Public figures call for national movement in Lithuania against Astravyets NPP

Paulius Viluckas, BNS 2020.01.15 16:05

Twenty-one Lithuanian politicians and public figures have urged to build a public movement to oppose the construction of the Astravyets nuclear power plant in Belarus.

Belarus plans to launch the Astravyets nuclear power plant, constructed near the Lithuanian border, later this year. Lithuania has opposed the project, insisting it is unsafe, and passed a law banning imports of Belarusian electricity when the plant becomes operational.

Vytautas Landsbergis, former speaker of Lithuania's Supreme Council-Reconstituent Seimas and honorary chairman of the Homeland Union – Lithuanian Christian Democrats, says a public movement against the Astravyets plant could demand for the facility to be built in another place.

“The demand could be very simple: the site should be different. [The current] site is impermissible; it should be at least 100 kilometres from large residential areas,” Landsbergis told a press conference on Wednesday.

A memorandum calls for a public resistance movement against the nuclear plant.

“I believe Lithuania is already incurring losses and will have to invest a lot into the protection of people and self-defence,” Landsbergis said. “That needs to be included into the Astravyets damage bill. That should be on international conscience.”

MP Žygimantas Pavilionis, representing the Homeland Union, says the movement would make the European Union hear Lithuania's position on Astravyets.

“We want the EU to hear our position [and adopt it] as theirs, and ban the purchase of electricity from this unsafe power plant,” Pavilionis said.
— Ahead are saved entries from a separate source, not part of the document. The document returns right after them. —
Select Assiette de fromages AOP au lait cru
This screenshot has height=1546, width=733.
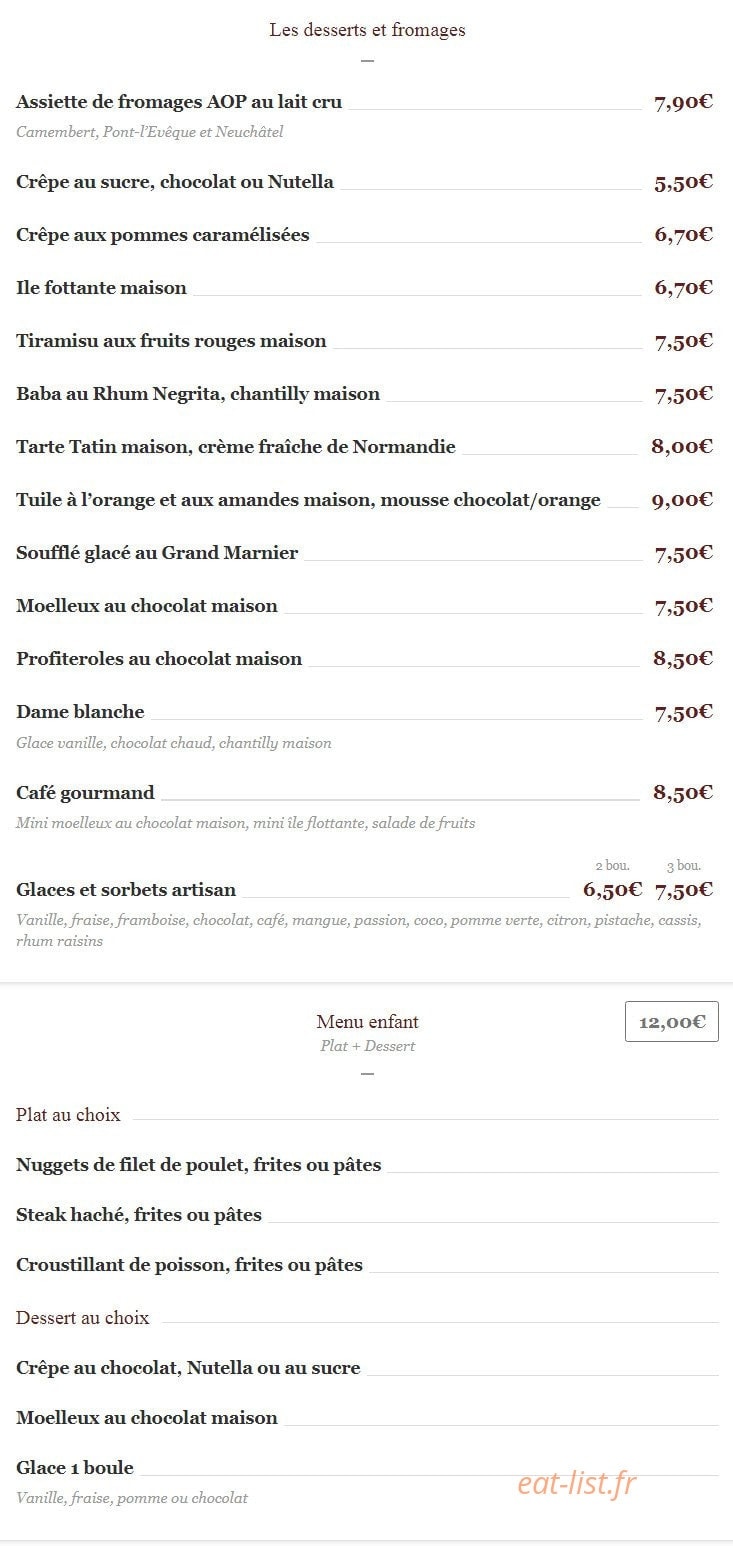(x=179, y=102)
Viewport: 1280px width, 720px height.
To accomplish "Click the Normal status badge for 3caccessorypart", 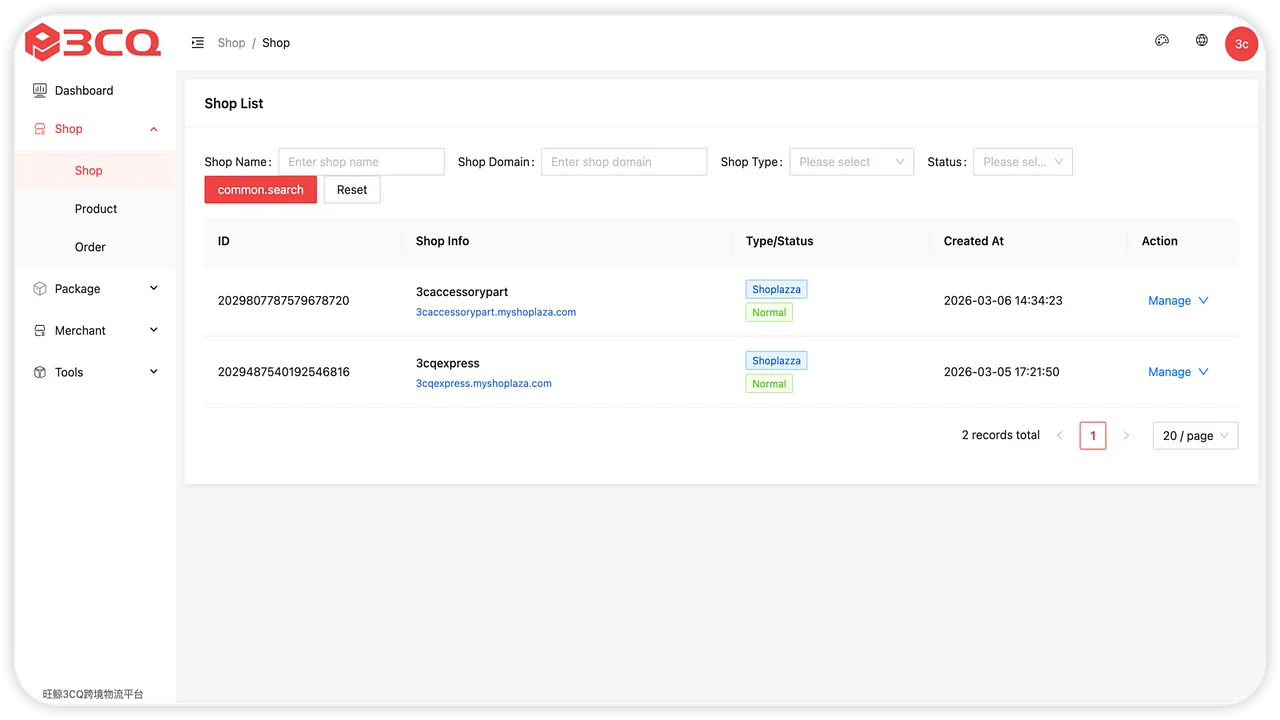I will pyautogui.click(x=768, y=312).
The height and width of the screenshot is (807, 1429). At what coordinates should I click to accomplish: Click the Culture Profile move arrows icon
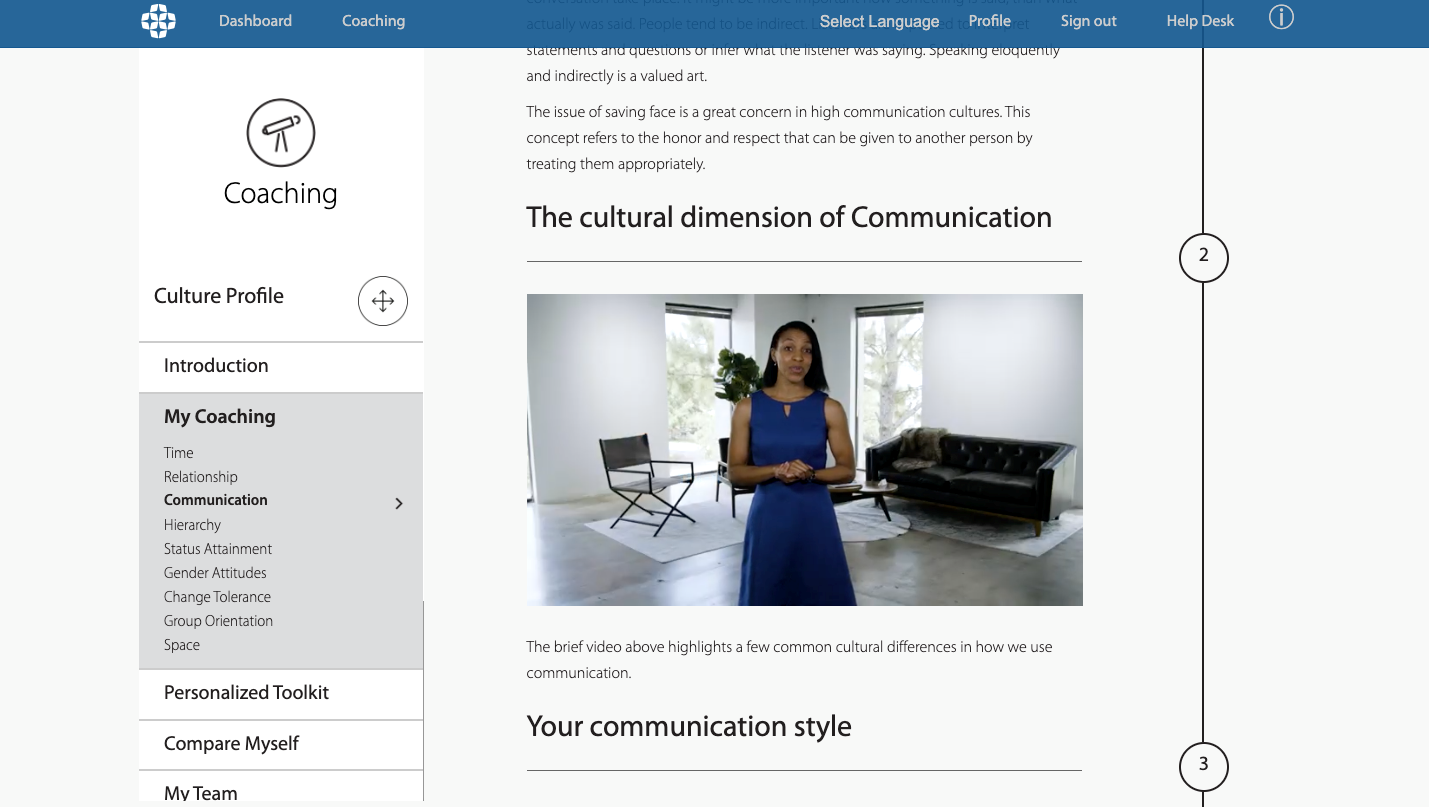click(383, 301)
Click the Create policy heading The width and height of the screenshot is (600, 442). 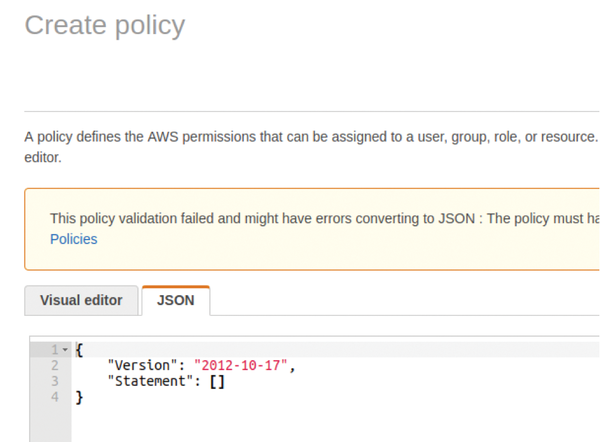click(x=105, y=26)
Lithuania needs to pool all efforts to fight against the construction of the Astravyets nuclear facility, he said.

“The president is the only person raising this issue at the EU level, but he needs support from a whole army, and the support of the government, diplomats and political forces,” Pavilionis said.

Meanwhile Mečys Laurinkus, a signatory to the Act of Independence, says he regrets that there is “no unanimity” on the Astravyets issue in Lithuania.

“We realised the threat too late, but we now need to finish this stage. We need to look what to do. There's no unanimity on this issue in Lithuania. There's no unanimity on this issue among specialists, experts, politicians," hesaid Laurinkus.

“We need some sort of a centre where this issue would be constantly maintained, reminded of,” he added.

Political scientist Raimundas Lopata rejects claims that it is too late to resist the construction of the Astravyets nuclear power plant.

“There's a prevailing opinion in government circles that Astravyets has already been built and nothing can be done. The claim that Astravyets has been built is fundamentally wrong. The fact is that only a quarter of it has been constructed, and the Russians plan to build another three [reactors],” Lopata said.

The memorandum on establishing a peaceful resistance to the Astravyets nuclear power plant has been singed by 21 public figures.